**PROBLEM REQUIREMENTS**
Return the lines from the start of the data through the line with "This screenshot has width=1456, height=818.". Include both of those lines and no others.
* * *
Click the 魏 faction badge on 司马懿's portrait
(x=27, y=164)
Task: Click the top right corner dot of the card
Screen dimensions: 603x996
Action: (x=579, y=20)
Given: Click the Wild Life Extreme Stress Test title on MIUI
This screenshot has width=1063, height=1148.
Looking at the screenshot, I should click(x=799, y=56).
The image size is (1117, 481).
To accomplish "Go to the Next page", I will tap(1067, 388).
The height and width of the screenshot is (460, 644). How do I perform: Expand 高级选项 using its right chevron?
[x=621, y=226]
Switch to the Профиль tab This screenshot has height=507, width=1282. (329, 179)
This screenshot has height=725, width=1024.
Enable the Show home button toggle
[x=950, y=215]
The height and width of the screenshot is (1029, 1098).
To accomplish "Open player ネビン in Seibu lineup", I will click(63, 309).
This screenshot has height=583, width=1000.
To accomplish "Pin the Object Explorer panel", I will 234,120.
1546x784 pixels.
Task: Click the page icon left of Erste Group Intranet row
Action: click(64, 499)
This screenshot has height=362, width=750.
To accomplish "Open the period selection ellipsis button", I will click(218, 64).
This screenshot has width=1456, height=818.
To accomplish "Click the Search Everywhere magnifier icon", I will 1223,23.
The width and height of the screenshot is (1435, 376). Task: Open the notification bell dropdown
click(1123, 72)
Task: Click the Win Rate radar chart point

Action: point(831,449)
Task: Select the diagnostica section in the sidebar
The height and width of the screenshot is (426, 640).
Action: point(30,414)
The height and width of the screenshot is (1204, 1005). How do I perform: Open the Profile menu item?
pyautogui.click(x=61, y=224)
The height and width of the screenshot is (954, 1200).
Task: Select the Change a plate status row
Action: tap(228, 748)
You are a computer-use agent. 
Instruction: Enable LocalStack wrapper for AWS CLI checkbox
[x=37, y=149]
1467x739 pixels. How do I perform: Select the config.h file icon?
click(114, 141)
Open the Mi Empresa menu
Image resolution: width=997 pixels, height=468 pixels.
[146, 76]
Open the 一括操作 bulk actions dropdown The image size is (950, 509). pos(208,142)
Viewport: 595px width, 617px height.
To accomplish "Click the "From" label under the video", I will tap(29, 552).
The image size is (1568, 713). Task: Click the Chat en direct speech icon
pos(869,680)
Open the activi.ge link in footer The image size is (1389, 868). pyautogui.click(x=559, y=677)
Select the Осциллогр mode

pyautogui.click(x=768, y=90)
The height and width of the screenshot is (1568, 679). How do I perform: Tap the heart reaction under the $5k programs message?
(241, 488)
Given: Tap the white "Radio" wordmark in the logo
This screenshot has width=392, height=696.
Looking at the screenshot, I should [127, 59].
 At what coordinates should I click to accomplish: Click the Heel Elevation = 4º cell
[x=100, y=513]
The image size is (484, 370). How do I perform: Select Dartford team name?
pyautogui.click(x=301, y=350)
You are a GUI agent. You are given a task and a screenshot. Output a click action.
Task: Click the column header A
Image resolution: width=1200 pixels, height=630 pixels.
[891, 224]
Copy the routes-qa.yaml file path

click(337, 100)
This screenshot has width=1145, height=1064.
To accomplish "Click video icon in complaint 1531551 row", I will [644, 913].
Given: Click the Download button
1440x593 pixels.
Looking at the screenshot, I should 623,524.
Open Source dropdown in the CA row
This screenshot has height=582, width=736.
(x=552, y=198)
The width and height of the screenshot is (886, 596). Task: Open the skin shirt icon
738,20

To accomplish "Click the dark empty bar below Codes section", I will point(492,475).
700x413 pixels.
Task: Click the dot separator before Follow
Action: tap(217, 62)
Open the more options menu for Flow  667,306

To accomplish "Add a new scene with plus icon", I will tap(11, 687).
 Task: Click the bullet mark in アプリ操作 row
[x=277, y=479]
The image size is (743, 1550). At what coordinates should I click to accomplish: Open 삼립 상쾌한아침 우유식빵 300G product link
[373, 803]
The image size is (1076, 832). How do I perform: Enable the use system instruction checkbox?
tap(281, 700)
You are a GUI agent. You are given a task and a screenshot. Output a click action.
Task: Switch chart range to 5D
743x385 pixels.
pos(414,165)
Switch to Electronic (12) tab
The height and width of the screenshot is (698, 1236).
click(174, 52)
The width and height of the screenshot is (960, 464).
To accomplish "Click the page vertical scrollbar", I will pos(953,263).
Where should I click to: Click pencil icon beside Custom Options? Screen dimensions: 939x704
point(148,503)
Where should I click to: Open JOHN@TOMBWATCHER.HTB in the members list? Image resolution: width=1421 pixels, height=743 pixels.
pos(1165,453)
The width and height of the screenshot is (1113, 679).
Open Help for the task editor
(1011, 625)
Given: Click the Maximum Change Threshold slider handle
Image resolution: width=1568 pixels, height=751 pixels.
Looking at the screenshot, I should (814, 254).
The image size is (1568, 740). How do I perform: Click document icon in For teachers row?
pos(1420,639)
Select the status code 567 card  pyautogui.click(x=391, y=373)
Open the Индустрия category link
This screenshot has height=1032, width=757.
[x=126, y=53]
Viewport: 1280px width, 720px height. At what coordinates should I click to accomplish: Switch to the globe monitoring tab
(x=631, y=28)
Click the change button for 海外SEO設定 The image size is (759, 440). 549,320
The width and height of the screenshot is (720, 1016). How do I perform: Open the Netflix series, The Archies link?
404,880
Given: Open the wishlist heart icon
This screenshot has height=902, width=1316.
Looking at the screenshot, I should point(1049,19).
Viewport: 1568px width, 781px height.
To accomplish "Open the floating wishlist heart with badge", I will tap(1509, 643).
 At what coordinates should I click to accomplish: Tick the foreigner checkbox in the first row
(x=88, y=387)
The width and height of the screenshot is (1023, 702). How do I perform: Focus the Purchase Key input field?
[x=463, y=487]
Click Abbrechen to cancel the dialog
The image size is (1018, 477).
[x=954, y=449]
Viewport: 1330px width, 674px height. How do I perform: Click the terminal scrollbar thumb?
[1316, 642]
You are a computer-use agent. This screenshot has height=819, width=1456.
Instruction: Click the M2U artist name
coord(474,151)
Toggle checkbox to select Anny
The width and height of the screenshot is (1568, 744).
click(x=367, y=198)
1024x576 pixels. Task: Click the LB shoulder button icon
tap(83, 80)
* * *
**EXERCISE RESULT**
Click the 魏 faction badge on 司马懿's portrait
(x=27, y=164)
Task: Click the top right corner dot of the card
Screen dimensions: 603x996
Action: (x=579, y=20)
Given: Click the Wild Life Extreme Stress Test title on MIUI
This screenshot has width=1063, height=1148.
Looking at the screenshot, I should click(x=799, y=56).
The image size is (1117, 481).
To accomplish "Go to the Next page", I will tap(1067, 388).
The height and width of the screenshot is (460, 644). How do I perform: Expand 高级选项 using its right chevron?
[x=621, y=226]
Switch to the Профиль tab This screenshot has height=507, width=1282. (329, 179)
This screenshot has height=725, width=1024.
Enable the Show home button toggle
[x=950, y=215]
The height and width of the screenshot is (1029, 1098).
To accomplish "Open player ネビン in Seibu lineup", I will click(63, 309).
This screenshot has height=583, width=1000.
To accomplish "Pin the Object Explorer panel", I will 234,120.
1546x784 pixels.
Task: Click the page icon left of Erste Group Intranet row
Action: click(64, 499)
This screenshot has height=362, width=750.
To accomplish "Open the period selection ellipsis button", I will click(218, 64).
This screenshot has width=1456, height=818.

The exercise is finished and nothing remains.